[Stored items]
== Segment start ==

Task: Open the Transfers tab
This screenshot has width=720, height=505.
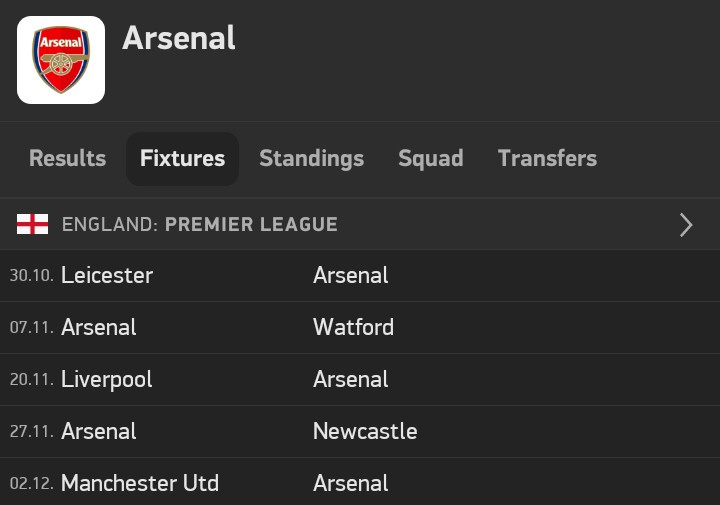Action: (547, 158)
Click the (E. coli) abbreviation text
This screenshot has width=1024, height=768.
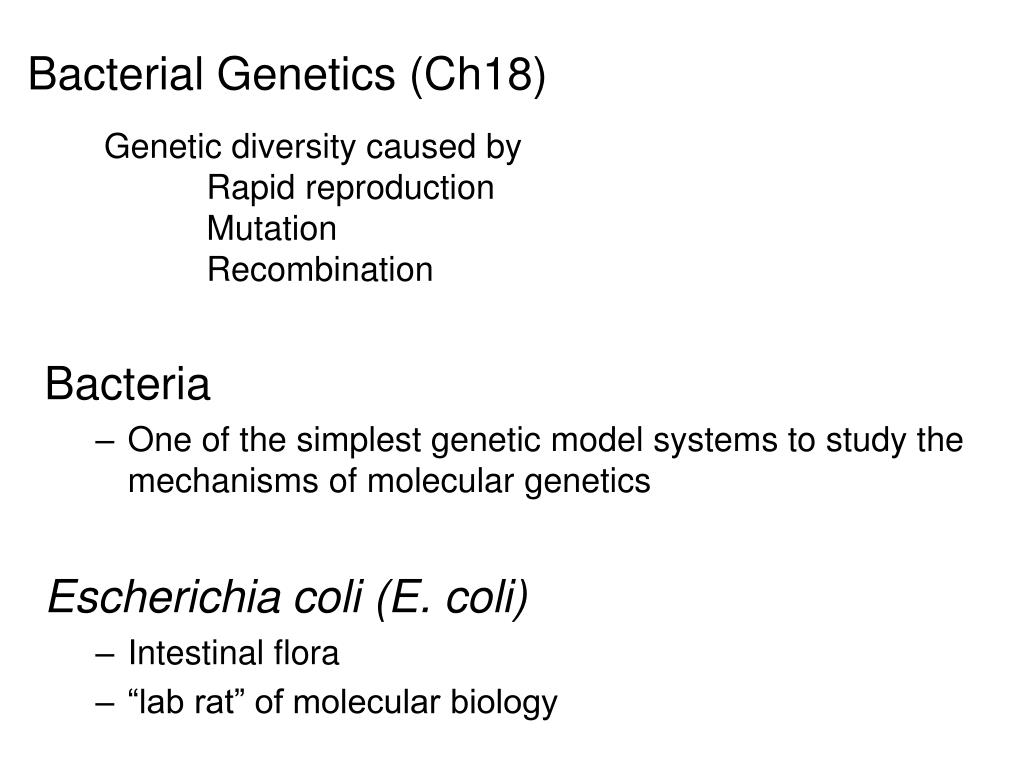click(x=452, y=598)
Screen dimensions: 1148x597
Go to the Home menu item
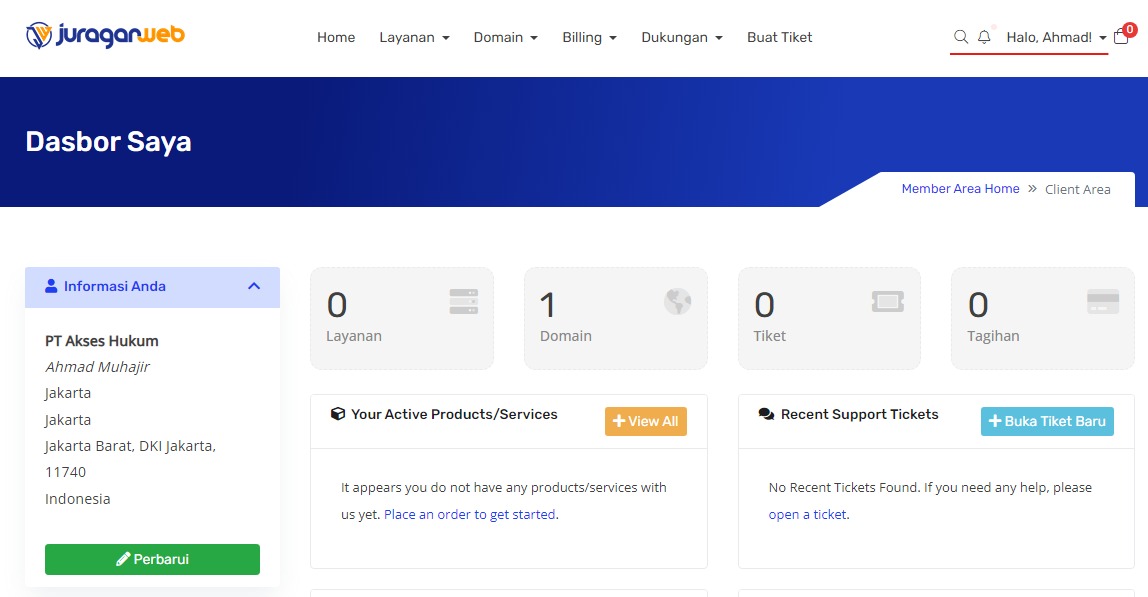336,38
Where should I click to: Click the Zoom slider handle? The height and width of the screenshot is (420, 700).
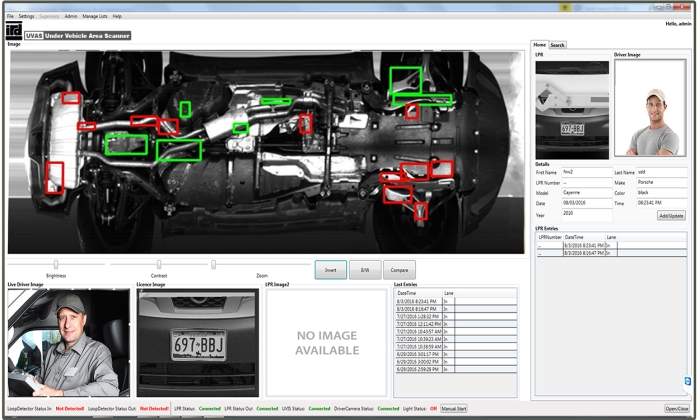(x=214, y=265)
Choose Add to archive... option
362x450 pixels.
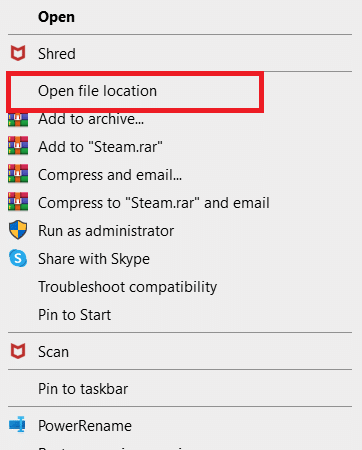click(91, 119)
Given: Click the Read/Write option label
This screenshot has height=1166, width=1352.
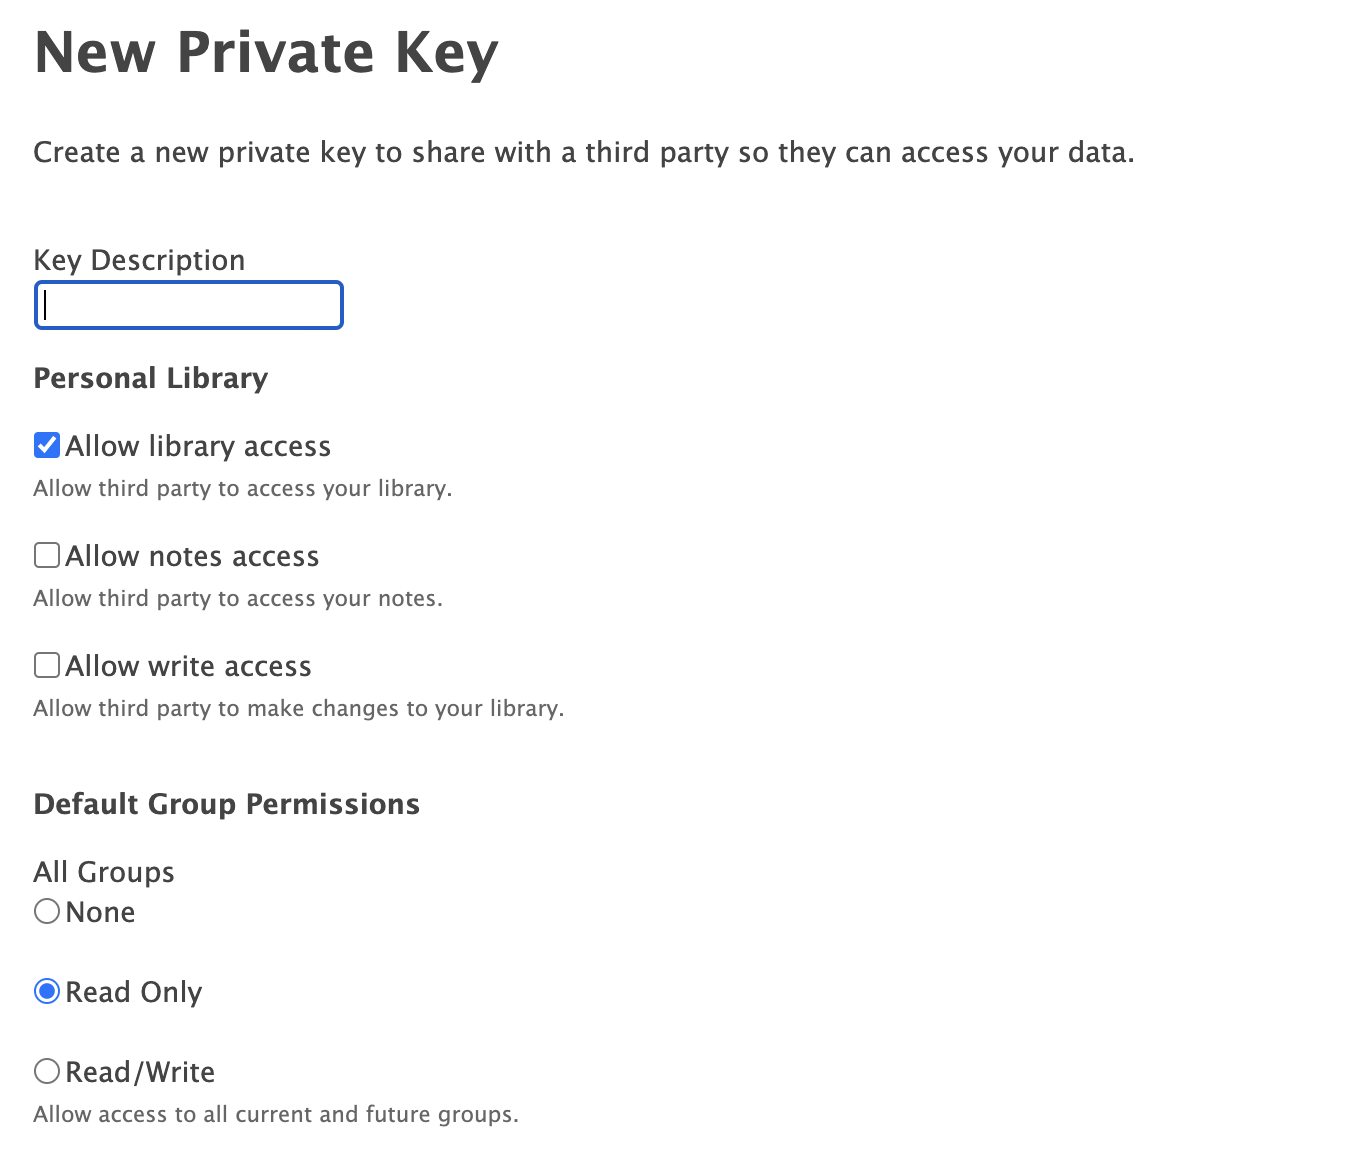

== Segment end ==

▶ Task to carry out
Transcribe nothing but the lines from the one containing "Screen dimensions: 1148x597" through the final line of the records, exactly as written and without pictures.

▶ Output
Screen dimensions: 1148x597
Go to the Home menu item
336,38
Where should I click to: Click the Zoom slider handle? The height and width of the screenshot is (420, 700).
(x=214, y=265)
Choose Add to archive... option
362x450 pixels.
click(91, 119)
Given: Click the Read/Write option label
This screenshot has height=1166, width=1352.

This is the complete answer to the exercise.